Research carried out by Pradeo Lab found that there were on average seven security flaws per app tested. The firm estimated that the flaws could put half a billion people who use the apps to carry out online banking at risk.
According to Clément Saad, founder and president of Pradeo, what was worrying is not only the number of establishments concerned, but also the number of techniques that worked when the company checked potential security approaches.
“We did not settle for a demonstration of the vulnerability of each application in front of a simple keylogger, but their weaknesses facing more than twenty threats. Not a single banking app successfully passed our exam, and on average, and each app was susceptible to seven breaches,” he said.
The firm said that criminals attack banking apps with many different goals: stealing passwords, spying into account behaviour, retrieving transaction validation codes to name just a few.
Saad said that while the implications of his company's findings are far-reaching, the priority is to equip banks with the right tools to beat cyber-criminals.
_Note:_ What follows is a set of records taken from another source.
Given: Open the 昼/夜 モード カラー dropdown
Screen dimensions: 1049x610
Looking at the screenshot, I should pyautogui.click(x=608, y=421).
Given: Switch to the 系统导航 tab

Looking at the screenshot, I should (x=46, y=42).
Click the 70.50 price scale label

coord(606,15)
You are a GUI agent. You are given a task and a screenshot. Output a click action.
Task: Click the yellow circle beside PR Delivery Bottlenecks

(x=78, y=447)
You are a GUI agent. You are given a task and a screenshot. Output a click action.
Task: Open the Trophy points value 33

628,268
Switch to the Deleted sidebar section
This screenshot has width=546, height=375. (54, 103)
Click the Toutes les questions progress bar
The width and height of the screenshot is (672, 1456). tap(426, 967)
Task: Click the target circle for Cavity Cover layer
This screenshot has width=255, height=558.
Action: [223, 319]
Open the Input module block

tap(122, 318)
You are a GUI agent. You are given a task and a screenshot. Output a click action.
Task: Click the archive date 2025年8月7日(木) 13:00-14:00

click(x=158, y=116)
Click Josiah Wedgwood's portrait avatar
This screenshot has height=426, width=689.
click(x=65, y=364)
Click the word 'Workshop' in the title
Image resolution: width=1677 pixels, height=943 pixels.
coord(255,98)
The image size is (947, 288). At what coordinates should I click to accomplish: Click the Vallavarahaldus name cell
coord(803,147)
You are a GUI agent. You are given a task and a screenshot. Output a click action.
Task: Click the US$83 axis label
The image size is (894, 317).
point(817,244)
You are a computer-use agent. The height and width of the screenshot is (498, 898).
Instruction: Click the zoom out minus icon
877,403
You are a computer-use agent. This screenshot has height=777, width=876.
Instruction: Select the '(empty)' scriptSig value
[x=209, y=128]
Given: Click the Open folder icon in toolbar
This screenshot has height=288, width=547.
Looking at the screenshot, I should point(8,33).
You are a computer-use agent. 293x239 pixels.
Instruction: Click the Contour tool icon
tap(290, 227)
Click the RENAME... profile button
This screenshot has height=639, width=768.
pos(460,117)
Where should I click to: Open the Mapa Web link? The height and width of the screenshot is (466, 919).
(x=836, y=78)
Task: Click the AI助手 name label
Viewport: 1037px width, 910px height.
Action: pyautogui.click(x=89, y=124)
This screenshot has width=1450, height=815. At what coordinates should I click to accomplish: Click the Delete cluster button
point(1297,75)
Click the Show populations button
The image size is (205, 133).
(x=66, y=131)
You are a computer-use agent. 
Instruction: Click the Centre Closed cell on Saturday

“We limited our study to 50 banks,” he said. “Chances are that apps from other banking establishments are also at risk and that consequently, the number of impacted users is potentially very significant. While there have not yet been any major security issues with banking apps, banks need to address these issues.”
Dave Levy, associate partner at Citihub Consulting, told SC Media UK that the base vulnerability is going to be the device operating system.
“Most popular phone operating systems are not as secure as server operating systems and they're usually full of useless bloatware that increases the attack surface,” he said.
“Applying formal controls and strong SDLC practices would help. Regulators such as the MAS has some interesting things to say about doing it properly. For instance, they mandate that the banks certify specific phones as platforms for their applications. These are all measures that we are learning to apply in the data centre.”
Lee Munson, security researcher at Comparitech.com, told SC that there are several reasons why banking apps may be susceptible to vulnerabilities, with the most obvious one being the implementation of poor coding practices from the outset.
“Beyond that, I would speculate that the next biggest factor could be cost – it is not unusual for some organisations to think the task is complete as soon as an app is in a state that allows a compliance check box to be ticked, even though that typically means the job is only half done,” he said.
“Lastly, we shouldn't forget that very few pieces of code are ever completely secure on day one and bugs and vulnerabilities come to light over a period of time. In the case of banking apps, there are more than the usual number of people trying to find the weak spots.”